When putting together a forecast, your accountant will analyze historical data and your business’ financial path to estimate for future costs. Forecasting can help your company determine where to allocate resources, staff, and money, and how that will impact revenue.
A financial forecast can be short-term or long-term, and updated periodically. This can help inform your budget.
Update Your Budget
With your forecast built, it’s time to update your budget. While your budget estimates costs, expenses, revenues, it also outlines expected cashflow, debt reduction, and growth.
During budgeting, you can also determine what your minimum income required to cover operating costs, and set some flag points (meaning, when your income drops to a certain level, this indicates a change needs to be made or a new plan must be implemented).
Your accountant can be a great resource for advice on this point. A good budget with longterm stability and business longevity in mind can help you through rough patches and low points, and lower your stress level.
Consider Diversifying, or Reallocating Your Efforts
Part of recession-proofing is diversifying your income streams. This can include services, products, investments, and shifting how you allocate staff, money, and time.
Diversifying can involve offering new services and products, looking into options that are less volatile and require little overhead, and identifying passive income streams.
Reallocating can be anything from shifting costs and expenses to dedicating more of your team to a primary product or service.
If it makes sense for your business, diversifying your revenue streams can ensure you have more ways to generate income when and if things get tough.
Plan for the Future Regularly. Not Just in the Face of a Potential Recession
The best way to protect yourself from economic dips and valleys it to plan for the future regularly, not just in the face of a potential recession.
Business owners who maintain and update a business plan, forecast, and budget typically have a broader understanding of how they are generating revenue, know their business’ weak points (and work to improve them), and create safety nets to ensure they can continue to operate through difficult times. Planning ahead and building strategies that can be implemented when times get tough can be a huge stress reducer for business owners.
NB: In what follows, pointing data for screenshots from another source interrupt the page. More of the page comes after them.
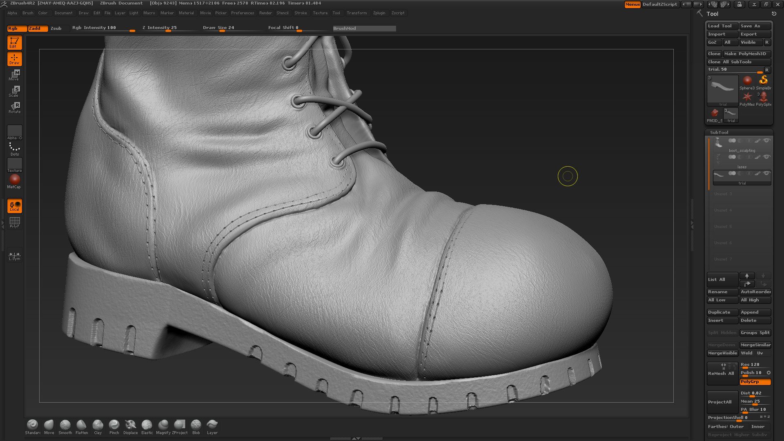784x441 pixels.
Task: Enable Zsub sculpting mode
Action: tap(56, 28)
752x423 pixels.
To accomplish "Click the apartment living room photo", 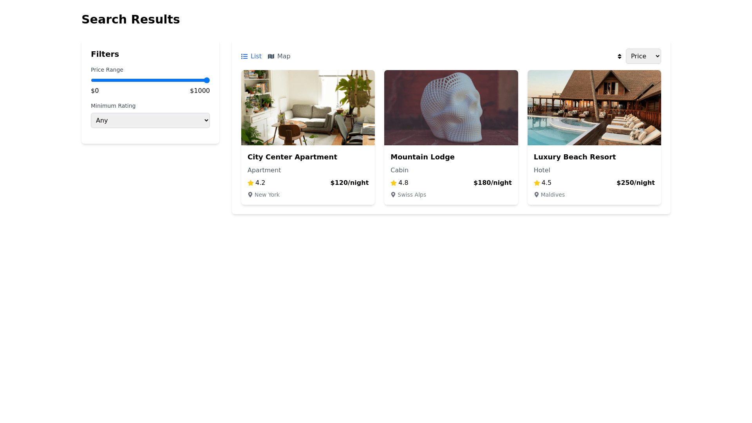I will click(308, 108).
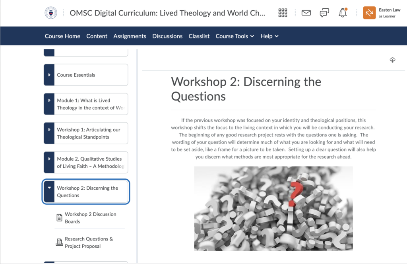Click the document icon beside Workshop 2 Discussion Boards
The image size is (407, 264).
coord(59,217)
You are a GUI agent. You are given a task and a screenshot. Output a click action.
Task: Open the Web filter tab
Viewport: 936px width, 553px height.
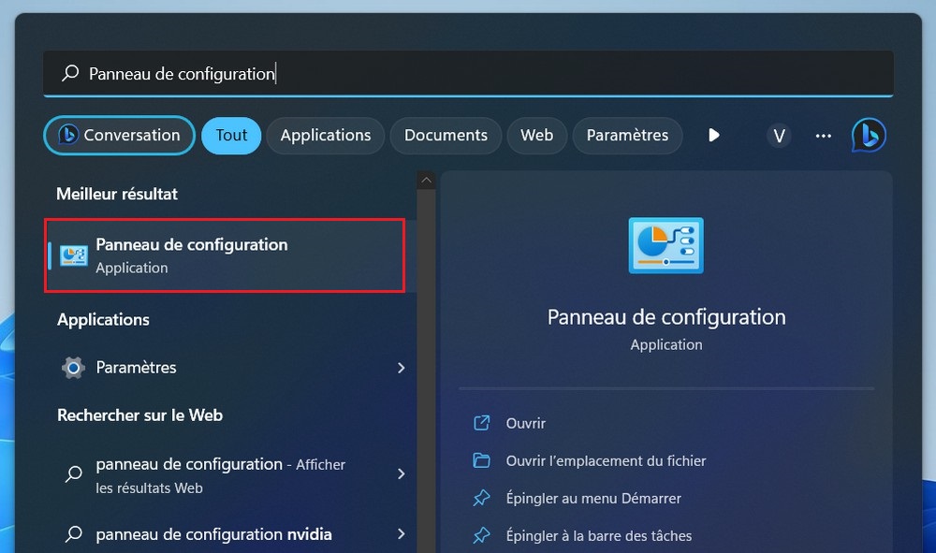(x=536, y=136)
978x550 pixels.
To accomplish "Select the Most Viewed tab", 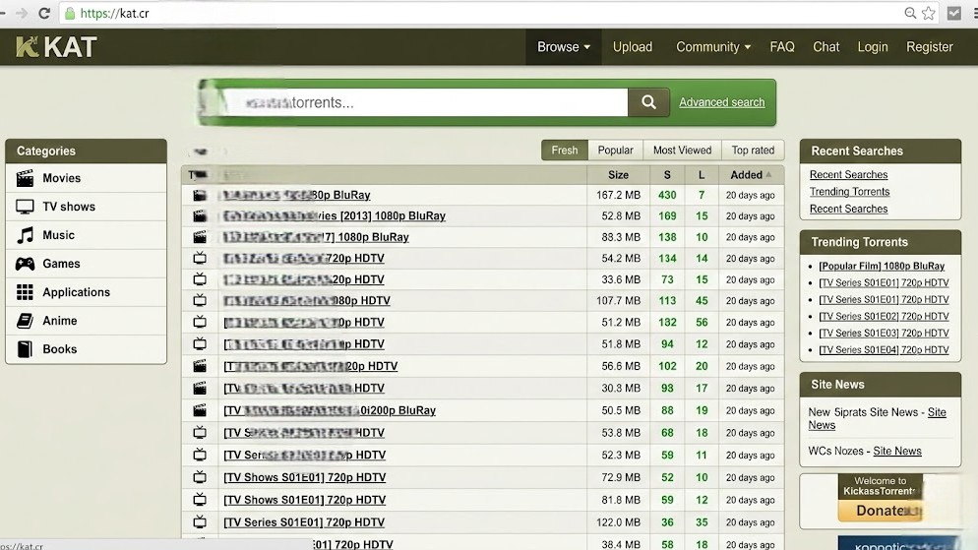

Whether you update your forecast and budget yearly, every six months, or quarterly, it’s important to operate with a wide lens view of your business, and understand that peaks and valleys are normal.
Do The Best That You Can
It might sound simple and silly, but in the face of a recession business owners only have so much influence over customer and client habits. No amount of hard work and planning can guarantee that you won’t be affected by a recession, but it can keep your business afloat longer and offer stability in an uncertain time.